### Exercise requirements
Copy the data. Keep every character as given.

Exercise input START

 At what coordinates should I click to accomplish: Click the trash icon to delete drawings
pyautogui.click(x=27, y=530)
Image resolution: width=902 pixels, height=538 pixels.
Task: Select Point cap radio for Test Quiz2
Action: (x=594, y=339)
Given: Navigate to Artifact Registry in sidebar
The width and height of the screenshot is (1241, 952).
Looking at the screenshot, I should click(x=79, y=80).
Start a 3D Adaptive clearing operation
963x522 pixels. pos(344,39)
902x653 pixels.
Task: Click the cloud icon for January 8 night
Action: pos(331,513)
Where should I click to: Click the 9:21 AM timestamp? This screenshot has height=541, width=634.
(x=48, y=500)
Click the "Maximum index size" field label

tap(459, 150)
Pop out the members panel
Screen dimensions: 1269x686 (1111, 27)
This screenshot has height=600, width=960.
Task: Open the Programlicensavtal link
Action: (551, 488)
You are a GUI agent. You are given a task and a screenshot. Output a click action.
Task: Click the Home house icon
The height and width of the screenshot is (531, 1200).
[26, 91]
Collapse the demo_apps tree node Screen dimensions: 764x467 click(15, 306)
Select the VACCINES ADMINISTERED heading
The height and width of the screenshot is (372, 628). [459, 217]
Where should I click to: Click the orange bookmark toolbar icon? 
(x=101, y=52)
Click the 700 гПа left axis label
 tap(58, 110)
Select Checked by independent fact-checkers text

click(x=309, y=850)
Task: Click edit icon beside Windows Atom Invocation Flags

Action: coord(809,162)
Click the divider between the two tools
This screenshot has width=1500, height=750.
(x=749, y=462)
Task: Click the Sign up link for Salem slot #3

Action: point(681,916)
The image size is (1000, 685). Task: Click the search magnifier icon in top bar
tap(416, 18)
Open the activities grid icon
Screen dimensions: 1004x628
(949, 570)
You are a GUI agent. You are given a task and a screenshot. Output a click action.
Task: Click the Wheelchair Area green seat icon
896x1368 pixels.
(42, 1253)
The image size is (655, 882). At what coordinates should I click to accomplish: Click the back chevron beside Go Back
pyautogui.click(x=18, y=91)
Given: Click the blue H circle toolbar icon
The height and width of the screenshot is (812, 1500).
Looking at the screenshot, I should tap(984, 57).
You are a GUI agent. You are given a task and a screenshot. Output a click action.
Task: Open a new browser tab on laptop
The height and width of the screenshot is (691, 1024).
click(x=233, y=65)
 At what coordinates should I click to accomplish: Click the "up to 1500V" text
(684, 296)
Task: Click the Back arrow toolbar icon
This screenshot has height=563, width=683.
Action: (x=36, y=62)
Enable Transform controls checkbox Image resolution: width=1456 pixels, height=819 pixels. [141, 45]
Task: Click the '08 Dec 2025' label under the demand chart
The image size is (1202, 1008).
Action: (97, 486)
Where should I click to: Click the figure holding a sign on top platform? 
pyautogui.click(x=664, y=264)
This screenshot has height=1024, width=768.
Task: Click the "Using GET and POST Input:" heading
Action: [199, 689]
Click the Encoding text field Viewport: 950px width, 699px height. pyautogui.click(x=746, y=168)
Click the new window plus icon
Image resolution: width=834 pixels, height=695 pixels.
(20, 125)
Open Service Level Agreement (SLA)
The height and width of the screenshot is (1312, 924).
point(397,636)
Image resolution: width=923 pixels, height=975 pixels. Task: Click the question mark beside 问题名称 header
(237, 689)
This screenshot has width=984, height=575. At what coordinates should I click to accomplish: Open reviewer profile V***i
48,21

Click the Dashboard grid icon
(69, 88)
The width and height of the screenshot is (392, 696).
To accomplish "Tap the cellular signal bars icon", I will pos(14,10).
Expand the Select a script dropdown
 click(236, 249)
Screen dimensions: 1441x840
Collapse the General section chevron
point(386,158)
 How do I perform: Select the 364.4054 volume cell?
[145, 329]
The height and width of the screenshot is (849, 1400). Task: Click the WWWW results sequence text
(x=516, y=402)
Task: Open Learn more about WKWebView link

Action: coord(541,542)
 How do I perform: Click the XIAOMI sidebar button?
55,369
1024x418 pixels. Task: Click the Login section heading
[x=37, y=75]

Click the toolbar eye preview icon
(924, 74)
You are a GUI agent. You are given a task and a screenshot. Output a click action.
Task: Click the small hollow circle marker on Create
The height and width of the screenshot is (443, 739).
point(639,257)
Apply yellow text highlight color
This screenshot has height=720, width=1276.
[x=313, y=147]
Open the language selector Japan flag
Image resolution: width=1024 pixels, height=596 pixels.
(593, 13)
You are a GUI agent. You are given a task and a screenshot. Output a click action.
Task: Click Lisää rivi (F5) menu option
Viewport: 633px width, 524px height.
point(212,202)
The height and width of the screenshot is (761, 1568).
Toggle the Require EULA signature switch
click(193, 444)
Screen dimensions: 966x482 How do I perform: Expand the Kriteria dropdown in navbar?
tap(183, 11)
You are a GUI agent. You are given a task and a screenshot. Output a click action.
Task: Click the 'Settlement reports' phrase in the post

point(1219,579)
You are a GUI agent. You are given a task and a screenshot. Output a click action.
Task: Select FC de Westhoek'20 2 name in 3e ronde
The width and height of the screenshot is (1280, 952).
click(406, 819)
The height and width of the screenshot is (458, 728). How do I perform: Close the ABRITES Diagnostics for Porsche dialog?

Exercise input END

### Answer for the task
 At what coordinates should I click to accomplish: Click the trash icon to delete drawings
pyautogui.click(x=27, y=530)
Image resolution: width=902 pixels, height=538 pixels.
Task: Select Point cap radio for Test Quiz2
Action: (x=594, y=339)
Given: Navigate to Artifact Registry in sidebar
The width and height of the screenshot is (1241, 952).
Looking at the screenshot, I should click(x=79, y=80).
Start a 3D Adaptive clearing operation
963x522 pixels. pos(344,39)
902x653 pixels.
Task: Click the cloud icon for January 8 night
Action: pos(331,513)
Where should I click to: Click the 9:21 AM timestamp? This screenshot has height=541, width=634.
(x=48, y=500)
Click the "Maximum index size" field label

tap(459, 150)
Pop out the members panel
Screen dimensions: 1269x686 (1111, 27)
This screenshot has height=600, width=960.
Task: Open the Programlicensavtal link
Action: (551, 488)
You are a GUI agent. You are given a task and a screenshot. Output a click action.
Task: Click the Home house icon
The height and width of the screenshot is (531, 1200).
[26, 91]
Collapse the demo_apps tree node Screen dimensions: 764x467 click(15, 306)
Select the VACCINES ADMINISTERED heading
The height and width of the screenshot is (372, 628). [459, 217]
Where should I click to: Click the orange bookmark toolbar icon? 
(x=101, y=52)
Click the 700 гПа left axis label
 tap(58, 110)
Select Checked by independent fact-checkers text

click(x=309, y=850)
Task: Click edit icon beside Windows Atom Invocation Flags

Action: coord(809,162)
Click the divider between the two tools
This screenshot has width=1500, height=750.
(x=749, y=462)
Task: Click the Sign up link for Salem slot #3

Action: point(681,916)
The image size is (1000, 685). Task: Click the search magnifier icon in top bar
tap(416, 18)
Open the activities grid icon
Screen dimensions: 1004x628
(949, 570)
You are a GUI agent. You are given a task and a screenshot. Output a click action.
Task: Click the Wheelchair Area green seat icon
896x1368 pixels.
(42, 1253)
The image size is (655, 882). At what coordinates should I click to accomplish: Click the back chevron beside Go Back
pyautogui.click(x=18, y=91)
Given: Click the blue H circle toolbar icon
The height and width of the screenshot is (812, 1500).
Looking at the screenshot, I should tap(984, 57).
You are a GUI agent. You are given a task and a screenshot. Output a click action.
Task: Open a new browser tab on laptop
The height and width of the screenshot is (691, 1024).
click(x=233, y=65)
 At what coordinates should I click to accomplish: Click the "up to 1500V" text
(684, 296)
Task: Click the Back arrow toolbar icon
This screenshot has height=563, width=683.
Action: (x=36, y=62)
Enable Transform controls checkbox Image resolution: width=1456 pixels, height=819 pixels. [141, 45]
Task: Click the '08 Dec 2025' label under the demand chart
The image size is (1202, 1008).
Action: (97, 486)
Where should I click to: Click the figure holding a sign on top platform? 
pyautogui.click(x=664, y=264)
This screenshot has height=1024, width=768.
Task: Click the "Using GET and POST Input:" heading
Action: [199, 689]
Click the Encoding text field Viewport: 950px width, 699px height. pyautogui.click(x=746, y=168)
Click the new window plus icon
Image resolution: width=834 pixels, height=695 pixels.
(20, 125)
Open Service Level Agreement (SLA)
The height and width of the screenshot is (1312, 924).
point(397,636)
Image resolution: width=923 pixels, height=975 pixels. Task: Click the question mark beside 问题名称 header
(237, 689)
This screenshot has width=984, height=575. At what coordinates should I click to accomplish: Open reviewer profile V***i
48,21

Click the Dashboard grid icon
(69, 88)
The width and height of the screenshot is (392, 696).
To accomplish "Tap the cellular signal bars icon", I will pos(14,10).
Expand the Select a script dropdown
 click(236, 249)
Screen dimensions: 1441x840
Collapse the General section chevron
point(386,158)
 How do I perform: Select the 364.4054 volume cell?
[145, 329]
The height and width of the screenshot is (849, 1400). Task: Click the WWWW results sequence text
(x=516, y=402)
Task: Open Learn more about WKWebView link

Action: coord(541,542)
 How do I perform: Click the XIAOMI sidebar button?
55,369
1024x418 pixels. Task: Click the Login section heading
[x=37, y=75]

Click the toolbar eye preview icon
(924, 74)
You are a GUI agent. You are given a task and a screenshot. Output a click action.
Task: Click the small hollow circle marker on Create
The height and width of the screenshot is (443, 739).
point(639,257)
Apply yellow text highlight color
This screenshot has height=720, width=1276.
[x=313, y=147]
Open the language selector Japan flag
Image resolution: width=1024 pixels, height=596 pixels.
(593, 13)
You are a GUI agent. You are given a task and a screenshot. Output a click action.
Task: Click Lisää rivi (F5) menu option
Viewport: 633px width, 524px height.
point(212,202)
The height and width of the screenshot is (761, 1568).
Toggle the Require EULA signature switch
click(193, 444)
Screen dimensions: 966x482 How do I perform: Expand the Kriteria dropdown in navbar?
tap(183, 11)
You are a GUI agent. You are given a task and a screenshot. Output a click action.
Task: Click the 'Settlement reports' phrase in the post

point(1219,579)
You are a GUI agent. You are given a task and a screenshot. Output a click action.
Task: Select FC de Westhoek'20 2 name in 3e ronde
The width and height of the screenshot is (1280, 952).
click(406, 819)
The height and width of the screenshot is (458, 728). How do I perform: Close the ABRITES Diagnostics for Porsche dialog?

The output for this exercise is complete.